Top court to decide if Singapore-based arbitrator’s decision is enforceable in India
The Supreme Court on Thursday reserved its judgment on a petition filed by e-commerce giant Amazon against the proposed ₹24,713-crore merger deal between Future Retail Limited and Reliance Retail.
One of the questions highlighted in the case is regarding the validity and enforceability of a Singapore-based Emergency Arbitrator (EA) award, which restrained Future Retail Limited from going ahead with its deal with Reliance Retail, under the Indian laws.
A Bench of Justices Rohinton F. Nariman and B.R. Gavai reserved the case after marathon virtual court hearings over nearly a week.
The court has made it clear that it would decide on whether the EA’s decision could be accepted and enforced as an interim award by an arbitral tribunal under Section 17 of the Arbitration and Conciliation Act.
Senior advocate Harish Salve, for Future Retail, said the EA award did not have any place in the Indian statute books. He said the award of the Singapore EA could not be enforced under Section 17 of the Arbitration Act. Arbitral awards were enforced under the Civil Procedure Code and not under the arbitration law, he submitted.
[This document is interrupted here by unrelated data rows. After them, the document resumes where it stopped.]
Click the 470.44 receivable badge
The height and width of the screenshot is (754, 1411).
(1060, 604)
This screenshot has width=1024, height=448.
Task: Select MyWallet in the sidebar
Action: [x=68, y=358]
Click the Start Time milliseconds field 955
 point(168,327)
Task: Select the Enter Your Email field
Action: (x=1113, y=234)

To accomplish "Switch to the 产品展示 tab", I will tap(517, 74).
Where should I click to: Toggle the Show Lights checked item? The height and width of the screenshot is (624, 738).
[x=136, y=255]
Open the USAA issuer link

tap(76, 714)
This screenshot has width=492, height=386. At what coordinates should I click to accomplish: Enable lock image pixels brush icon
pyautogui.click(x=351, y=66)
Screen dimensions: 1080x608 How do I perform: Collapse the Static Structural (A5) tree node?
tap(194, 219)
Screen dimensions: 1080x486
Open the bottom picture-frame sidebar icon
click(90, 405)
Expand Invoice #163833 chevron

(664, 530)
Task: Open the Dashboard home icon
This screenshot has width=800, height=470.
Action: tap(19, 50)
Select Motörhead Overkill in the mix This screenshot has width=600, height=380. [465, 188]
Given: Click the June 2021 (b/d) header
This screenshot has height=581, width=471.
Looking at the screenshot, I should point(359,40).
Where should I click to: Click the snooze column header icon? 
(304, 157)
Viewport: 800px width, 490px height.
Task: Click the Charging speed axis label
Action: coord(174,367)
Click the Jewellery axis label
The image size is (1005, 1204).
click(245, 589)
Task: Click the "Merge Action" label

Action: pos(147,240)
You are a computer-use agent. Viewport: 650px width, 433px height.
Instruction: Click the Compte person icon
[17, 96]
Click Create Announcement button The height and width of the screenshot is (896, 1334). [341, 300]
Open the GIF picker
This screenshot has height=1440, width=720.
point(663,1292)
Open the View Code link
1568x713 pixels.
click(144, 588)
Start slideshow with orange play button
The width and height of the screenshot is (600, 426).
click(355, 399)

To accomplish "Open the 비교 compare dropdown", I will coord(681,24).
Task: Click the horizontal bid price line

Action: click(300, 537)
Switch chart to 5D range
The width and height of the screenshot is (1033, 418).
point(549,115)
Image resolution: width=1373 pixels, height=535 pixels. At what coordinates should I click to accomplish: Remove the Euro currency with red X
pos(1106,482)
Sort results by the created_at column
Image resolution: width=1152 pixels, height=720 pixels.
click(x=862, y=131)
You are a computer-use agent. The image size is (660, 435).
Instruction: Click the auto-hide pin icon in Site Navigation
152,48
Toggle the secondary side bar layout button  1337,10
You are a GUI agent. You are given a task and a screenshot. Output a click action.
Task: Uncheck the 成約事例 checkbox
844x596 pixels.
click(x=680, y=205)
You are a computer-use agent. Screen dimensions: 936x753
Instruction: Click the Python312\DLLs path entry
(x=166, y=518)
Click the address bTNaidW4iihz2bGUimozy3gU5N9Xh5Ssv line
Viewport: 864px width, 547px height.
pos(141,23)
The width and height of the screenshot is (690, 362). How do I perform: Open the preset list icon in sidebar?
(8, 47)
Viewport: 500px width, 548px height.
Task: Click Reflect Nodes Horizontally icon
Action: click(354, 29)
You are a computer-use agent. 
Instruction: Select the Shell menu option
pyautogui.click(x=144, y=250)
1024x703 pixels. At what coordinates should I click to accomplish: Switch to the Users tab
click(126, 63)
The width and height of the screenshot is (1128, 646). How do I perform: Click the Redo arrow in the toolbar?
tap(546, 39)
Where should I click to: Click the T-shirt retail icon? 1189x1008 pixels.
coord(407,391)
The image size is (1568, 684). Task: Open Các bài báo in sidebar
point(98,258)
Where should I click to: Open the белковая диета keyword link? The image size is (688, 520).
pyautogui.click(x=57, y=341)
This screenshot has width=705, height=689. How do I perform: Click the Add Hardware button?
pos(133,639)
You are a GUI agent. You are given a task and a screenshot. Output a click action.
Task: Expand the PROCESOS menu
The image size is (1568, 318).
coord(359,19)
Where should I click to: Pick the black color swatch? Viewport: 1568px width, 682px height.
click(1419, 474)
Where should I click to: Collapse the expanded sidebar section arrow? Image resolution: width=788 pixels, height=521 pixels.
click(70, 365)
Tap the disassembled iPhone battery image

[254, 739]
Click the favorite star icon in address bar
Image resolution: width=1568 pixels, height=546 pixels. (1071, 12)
Amazon, in turn, argued that the Future Group was bound by the EA award.
On February 22, the top court allowed the National Company Law Tribunal (NCLT) proceedings in connection with the proposed deal to go on even as it directed the tribunal to refrain from passing any “final order of sanction of the scheme”. The same day also saw the court issue formal notice on Amazon’s petition seeking a stay of a February 8 Delhi High Court order, which revoked an earlier Single Judge Bench direction to Future Group to maintain ‘status quo’ on the sale of its retail assets to Reliance Industries.
Amazon, represented by senior advocate Gopal Subramanium, had said the February 8 order was “ex-facie arbitrary and illegal”. It was passed by a Division Bench of the High Court on an appeal filed by Future Retail Limited.
“It is evident that the Single Judge order to maintain status quo was directed for the limited purpose of protecting the substratum of the dispute till a detailed order was issued… However, the High Court, instead of waiting for a detailed order, has issued the interim order [February 8] staying the operation, implementation and execution of the Single Judge order without giving any reasons,” Amazon had contended in its petition.
Amazon had urged the top court to protect its interests and rights as the “balance of convenience” was in its favour.
“Respondents [Future Group] have unequivocally stated that they will continue to take steps to complete the transaction. The greater the progress made towards the completion of the transaction, the harder it will be to unravel it,” Amazon has pleaded in the top court.